If a disaster strikes, are you prepared?

Submitted by Kim Garcia, Safety Office
USAG Fort Irwin
evacuation-plan1

Disaster can strike without warning, forcing you, your family, and animals to go for days without basic necessities or to evacuate your home.

You need to be prepared!

Relief workers will be on the scene following a disaster, but may not be able to reach you immediately. Knowing some simple tips can greatly reduce the danger and distress your family may face, whether it’s flooding, fires, tornadoes, earthquakes or another crisis.

Here are some safety tips to use

Create a basic emergency plan. Having a plan is one of the most important steps you can take in disaster preparedness. Draw a floor plan of your home showing escape routes. Identify a friend or relative who lives out of the area for family members to contact if you are separated. Know how to shut off the water, gas, and electricity at the main switches in your home. Practice emergency drills with your family.
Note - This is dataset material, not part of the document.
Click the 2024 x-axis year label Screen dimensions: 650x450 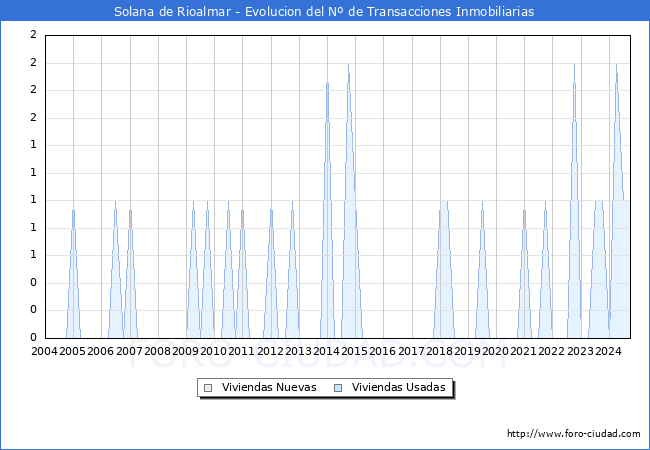(x=608, y=351)

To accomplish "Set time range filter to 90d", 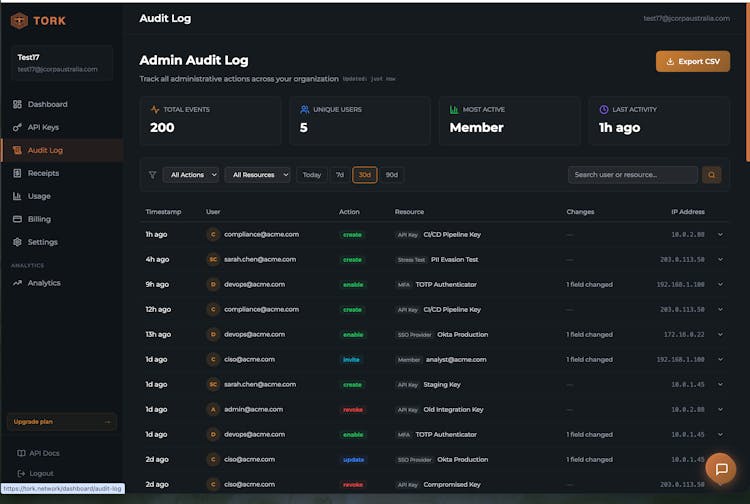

Prepare a disaster supply kit. Having a disaster supply kit ready to take with you at a moment’s notice ensures that you will have necessary supplies no matter how fast you may need to evacuate. Pack supplies in duffel bags or backpacks and keep them in a designated place. Pack at least one gallon per person per day for at least three days. Pack enough food to last each family member at least three days. Include canned and boxed foods because they require little preparation and stay good for long periods of time. Remember to bring a manual can opener or to buy food in self-opening cans. Tools and equipment should include: battery powered radio; flashlights; spare batteries; toothbrushes, toothpaste, shampoo, deodorant, feminine hygiene products, and other toiletries; blankets or a sleeping bag for each person. Personal items: copies of birth and marriage certificates, inventory of household goods, bank account numbers and other important documents; maps; extra car and house keys; prescription medications.

Plan for your pets. Pets should not be left behind during a disaster, but do not risk your own safety attempting to find them if you must evacuate quickly. Attach identification tags to your pet with your name and address. Put together an emergency supply kit for your pet. Include a first aid kit, food dishes, litter box, leash, pet carrier, medication, food, veterinary records and water.

In case of evacuation. In a disaster situation, it may be necessary to evacuate your home for several days or longer. Because disasters can strike with little or no warning, you should be prepared to leave at a moment’s notice. Contact the local emergency management office to learn evacuation routes for your area. Determine where you will go if your community is evacuated. Find out your child’s school evacuation policy.

When authorities tell you to evacuate. Bring your disaster supply kit. Wear sturdy shoes and clothing. Lock the doors and windows. Turn off the main switches and valves for gas, water, and electricity, if instructed. Inform a friend or relative of your route. Follow recommended evacuation routes. Watch for flooded areas and downed power lines.